It’s a shocker, possibly funny, and has the potential to put every good government reform effort into neutral by giving the impression that New Jersey might be too clean.
Fortunately, Jonathan Weil over at Bloomberg.com also had a little trouble swallowing this news - might have even choked on it a bit - and dug a little deeper into how NJ managed to capture the top spot.
Apparently, we neither bribed nor threatened anyone.
But the Center For Public Integrity could have a done a slightly more thorough job.
As Weil points out, NJ scored 96% ( a grade of A) concerning the category “State Pension Fund Management”. This grade is pretty suspicious since the Securities and Exchange Commission charged the State of New Jersey with fraud in 2010.
According to the NYT article on the subject, “…the action was its first ever against a state, and only its second against any government over the handling of a public pension fund.”
The NYT article summed up the charges reporting that, “The commission said that from 2001 to 2007, New Jersey claimed to have money set aside in a “benefit enhancement fund” as part of a “five-year plan” to pay for new benefits for teachers and general state employees.

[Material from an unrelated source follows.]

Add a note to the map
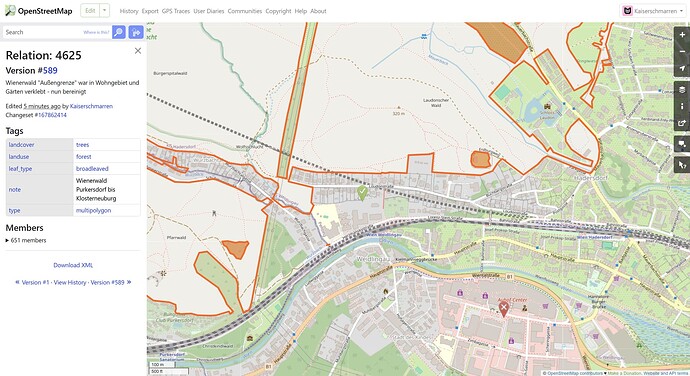The image size is (690, 376). 682,144
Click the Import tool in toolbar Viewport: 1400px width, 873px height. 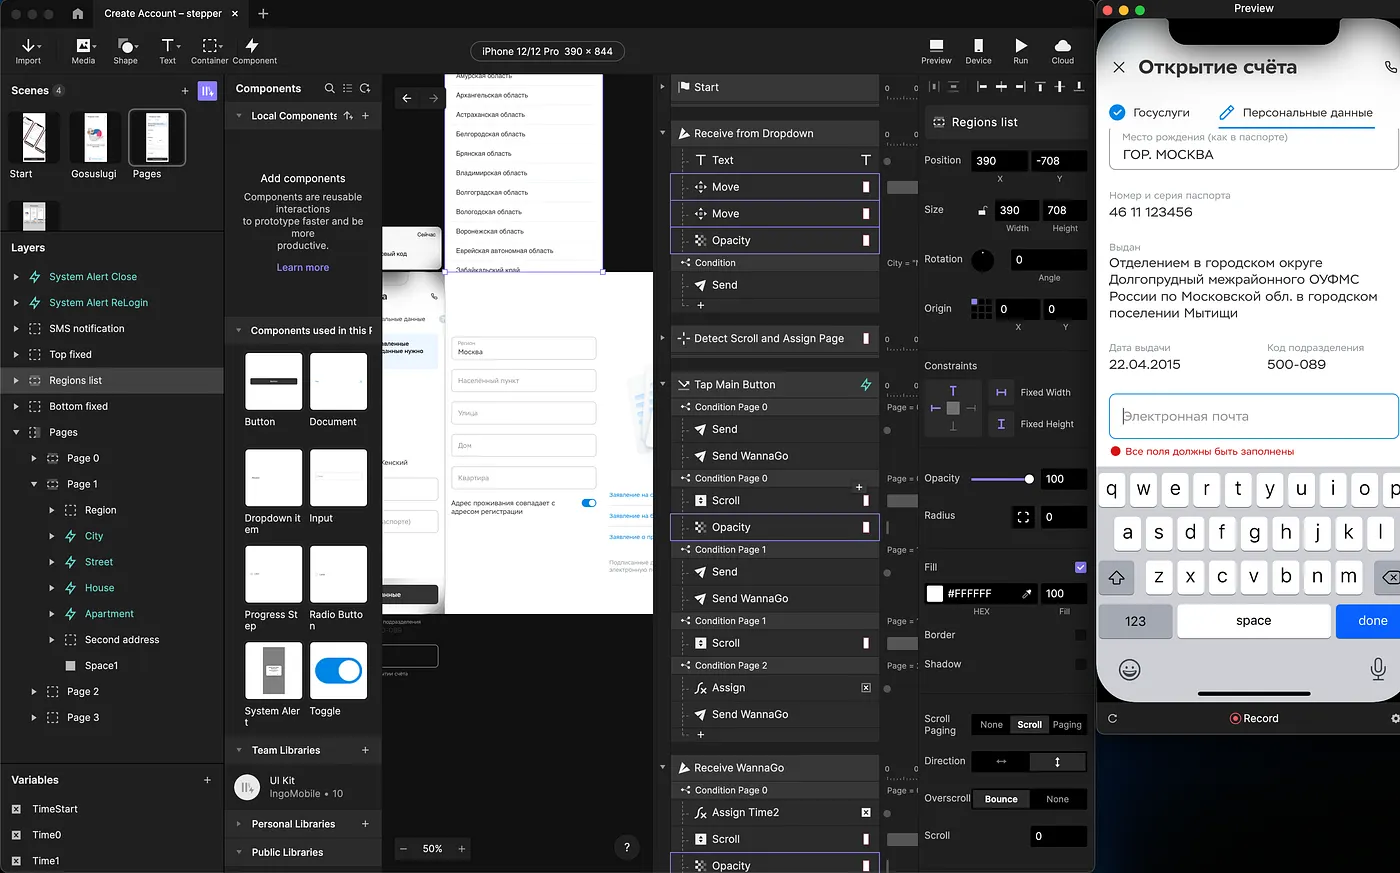[28, 51]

In fact, the fund was an accounting illusion and no such money was available.
That’s a remarkable turnaround when it seems that no one was ultimately held responsible, and the SEC lawsuit was settled with a cease and desist order.
The category of “State Insurance Commissions” earned NJ a score of 88%, a B+, even though the NJ State Comptroller issued a report recently indicating that many of NJ’s 566 municipalities are not necessarily getting a fair shake on the ever increasing insurance premiums they pay.
And now another glimpse inside NJ’s incestous insurance industry… “State Comptroller Matthew Boxer yesterday issued a scathing report on patronage abuses and insurance practices at the Delaware River Port Authority. These include payments totaling $455,000 to South Jersey Democratic leader George Norcross’s firm and an associated broker that a New Jersey insurance company characterized as a “referral fee” for lining up the DRPA account.”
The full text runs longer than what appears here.